A primer on Dungeons & Dragons

A local 13-year-old boy explains how to do online role-playing sessions with friends to master this game of storytelling

primer on Dungeons & Dragons

Your kids may not be able to play in person with their friends right now, but they can still connect with their buddies online. For imaginative tweens and teens, a good alternative to video games is Dungeons & Dragons. The classic storytelling game translates well to video chat and can inspire many related hobbies: sewing costumes, painting miniature goblins and paladins, making maps of fantasy worlds, writing short stories, and more. There’s no better time to give it a try than now. If you don’t know where to begin, here’s some advice from my 13-year-old — an avid player and “dungeon master” who organizes regular online role-playing sessions with his group of friends. 
– Montreal Families Associate Editor Briana Doyle   

Getting started with Dungeons & Dragons for kids in quarantine

You may have heard of a game called “Dungeons & Dragons” or “D&D” and might be wondering what it is and how to play it. D&D is a role-playing game. It’s all about storytelling. 

In a game, there are two roles: the dungeon master, or DM, and the player. The dungeon master’s job is to create and run adventures for the players. This could be anything from fighting goblins in the woods, defeating a Great Red Dragon in the mountains, or even gathering political power to overthrow a monarchy. 

Players create the characters who are the heroes of this story and role-play through these adventures as their character. While the dungeon master narrates the story, the players’ actions change how the story unfolds. 

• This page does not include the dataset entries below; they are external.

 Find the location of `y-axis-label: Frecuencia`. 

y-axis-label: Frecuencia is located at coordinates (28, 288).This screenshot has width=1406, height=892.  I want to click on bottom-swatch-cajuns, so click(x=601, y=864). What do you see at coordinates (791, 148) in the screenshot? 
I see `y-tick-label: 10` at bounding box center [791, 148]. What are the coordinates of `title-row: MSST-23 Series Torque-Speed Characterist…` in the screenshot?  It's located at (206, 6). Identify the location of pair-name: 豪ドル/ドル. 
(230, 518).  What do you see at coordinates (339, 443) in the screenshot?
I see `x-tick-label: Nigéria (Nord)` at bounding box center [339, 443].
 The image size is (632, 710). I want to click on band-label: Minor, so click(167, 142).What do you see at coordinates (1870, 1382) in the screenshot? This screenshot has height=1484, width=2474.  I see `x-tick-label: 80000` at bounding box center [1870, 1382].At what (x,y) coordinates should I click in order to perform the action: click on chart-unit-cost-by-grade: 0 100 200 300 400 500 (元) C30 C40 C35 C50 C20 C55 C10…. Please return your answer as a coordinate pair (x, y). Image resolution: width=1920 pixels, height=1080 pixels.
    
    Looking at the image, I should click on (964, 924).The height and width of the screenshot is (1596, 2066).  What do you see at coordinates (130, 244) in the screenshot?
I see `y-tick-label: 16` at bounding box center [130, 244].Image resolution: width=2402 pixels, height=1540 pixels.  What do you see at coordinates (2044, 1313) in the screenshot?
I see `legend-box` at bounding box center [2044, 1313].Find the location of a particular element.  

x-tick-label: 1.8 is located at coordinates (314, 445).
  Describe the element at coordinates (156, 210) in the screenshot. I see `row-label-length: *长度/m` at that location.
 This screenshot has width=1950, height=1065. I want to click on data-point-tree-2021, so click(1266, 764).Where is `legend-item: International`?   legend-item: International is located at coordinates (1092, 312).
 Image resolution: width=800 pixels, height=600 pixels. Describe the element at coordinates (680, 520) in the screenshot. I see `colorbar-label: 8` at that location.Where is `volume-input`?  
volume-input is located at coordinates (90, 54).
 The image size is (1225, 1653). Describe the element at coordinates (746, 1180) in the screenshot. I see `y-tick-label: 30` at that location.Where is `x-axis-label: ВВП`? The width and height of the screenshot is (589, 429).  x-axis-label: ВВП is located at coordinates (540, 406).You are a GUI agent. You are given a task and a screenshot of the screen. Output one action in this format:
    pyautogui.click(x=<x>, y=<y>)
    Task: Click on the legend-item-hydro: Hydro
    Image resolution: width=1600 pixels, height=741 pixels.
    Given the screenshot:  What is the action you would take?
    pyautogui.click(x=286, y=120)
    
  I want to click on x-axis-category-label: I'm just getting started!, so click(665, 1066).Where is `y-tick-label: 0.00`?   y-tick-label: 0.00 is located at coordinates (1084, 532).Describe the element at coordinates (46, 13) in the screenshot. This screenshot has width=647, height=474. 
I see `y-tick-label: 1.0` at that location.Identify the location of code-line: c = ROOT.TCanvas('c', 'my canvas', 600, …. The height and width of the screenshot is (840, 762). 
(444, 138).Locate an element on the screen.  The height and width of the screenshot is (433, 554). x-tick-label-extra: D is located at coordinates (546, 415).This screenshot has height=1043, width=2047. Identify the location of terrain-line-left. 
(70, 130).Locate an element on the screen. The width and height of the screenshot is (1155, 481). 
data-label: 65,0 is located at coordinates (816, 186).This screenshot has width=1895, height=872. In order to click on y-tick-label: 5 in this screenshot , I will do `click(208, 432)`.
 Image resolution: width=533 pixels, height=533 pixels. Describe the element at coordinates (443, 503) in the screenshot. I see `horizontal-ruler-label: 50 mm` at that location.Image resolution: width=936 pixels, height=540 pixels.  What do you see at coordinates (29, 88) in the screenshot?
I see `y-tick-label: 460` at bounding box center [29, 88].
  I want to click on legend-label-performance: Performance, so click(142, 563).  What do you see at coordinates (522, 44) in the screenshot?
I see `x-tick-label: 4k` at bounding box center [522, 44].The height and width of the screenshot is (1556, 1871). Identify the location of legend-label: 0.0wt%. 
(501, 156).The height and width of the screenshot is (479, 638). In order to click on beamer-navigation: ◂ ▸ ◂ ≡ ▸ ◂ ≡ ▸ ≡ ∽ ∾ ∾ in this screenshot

To get started playing, you really don’t need much. Here are the basics: 

  1. Find a dungeon master. You can’t run a game without one. I’d suggest trying to find a friend who has played D&D before, but if you don’t know anyone, you can also find some helpful videos on YouTube to learn how to do this.
  2. Gather some friends. Because D&D isn’t as fun with only one player. A group of four or five players plus the DM is a great size. You can play in a group of up to eight people, but it is slower and more difficult with a larger group.
  3. Find some dice. You’ll need to get dice because most of the actions your character does will rely on them. These dice aren’t your usual board game dice. Dungeons & Dragons requires a set of seven dice, each with a different shape. These can be found cheaply on Amazon, or just Google “online dice roller” for a virtual option. 
  4. Create a character. To do this, you’ll need a character sheet. You can find printable versions online, or use online character creators. I’d suggest online character creators for starting out. My favourite resource for this is dndbeyond.com. 

So you’ve got your character built and your dice at the ready, but with a global pandemic going around, you can’t go over to any houses. I’d recommend using FaceTime, Zoom, Discord or Google Meet to have your games. For online sessions, Roll20.net is a great site for visuals such as maps, and it has a built-in dice roller that everyone can see, so you can’t fake rolls. 

Now, finally, you’re ready to set off into the unknown, for glory and gold with your loyal companions at your side.